One of the hypotheses developed in this review is that the loss of the Phox2b-expressing neurons of the RTN could account for the respiratory deficits of CCHS patients (14, 91).

THE RTN

The name “retrotrapezoid nucleus” was coined by Feldman and colleagues in 1989 to describe a sparse population of neurons located under the facial motor nucleus in very close proximity to the ventral surface of the medulla oblongata (8, 87). These neurons were originally detected because of their projections to more caudal regions of the ventral respiratory column. The same laboratory also provided anatomical evidence of a polysynaptic pathway between RTN and phrenic motoneurons, which suggests that the RTN somehow controls inspiratory activity (13). Since the early 1990s, Nattie and his colleagues provided abundant evidence that RTN contributes to central respiratory chemoreception in awake and anesthetized animals (19, 64).
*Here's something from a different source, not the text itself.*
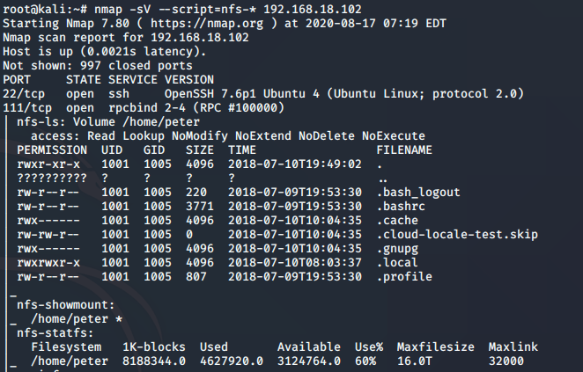Click the .cloud-locale-test.skip filename
Image resolution: width=583 pixels, height=372 pixels.
click(457, 235)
In particular, this laboratory showed that chemical stimulation of RTN with glutamate or thyrotropin-releasing hormone increases breathing, whereas chemical inhibition of the nucleus with muscimol inhibits breathing and the chemoreflex (19, 64, 94, 94). Based on these experiments, Nattie et al. described the probable anatomical extent of the RTN (9), and they suggested that the region contains a group of neurons that drive breathing, are probably chemosensitive, and mediate some portion of the chemoreflex (64). Their interpretation was also supported by evidence that the RTN region contains neurons that respond to acidification with above-average sensitivity in slices and that neurons within the RTN region express the early gene c-Fos in animals exposed to high levels of CO₂ (e.g., Refs. 66, 73, 80).

Our laboratory identified in 2004 a population of neurons that is likely to be responsible for the respiratory effects caused by acidifying or otherwise altering the region previously defined as RTN (25, 53). We have determined that these neurons can be identified by a specific combination of markers, namely the combined presence of the transcription factor Phox2b and the vesicular glutamate transporter 2 and the absence of tyrosine-hydroxylase (91). RTN neurons (around 2,000 per brain in the rat) form a loose column that extends from the caudal end of the trapezoid body rostrally to a region slightly caudal to the facial motor nucleus over a distance of roughly 1.8 mm (Fig. 1A) (95). The location of these neurons is in good register with the region of the cat ventral medullary surface called area M by Mitchell and colleagues (see Fig. 6 of Ref. 82). The following sections focus primarily on the biology of RTN neurons, and the evidence is analyzed in the context of a new working hypothesis of breathing automaticity and CO₂ homeostasis. This hypothesis borrows essential ideas from the ventral surface chemoreceptor theory developed by Mitchell and Loeschcke (42) and from Eldridge's views on the role of central command in the regulation of breathing and blood gases (15, 16).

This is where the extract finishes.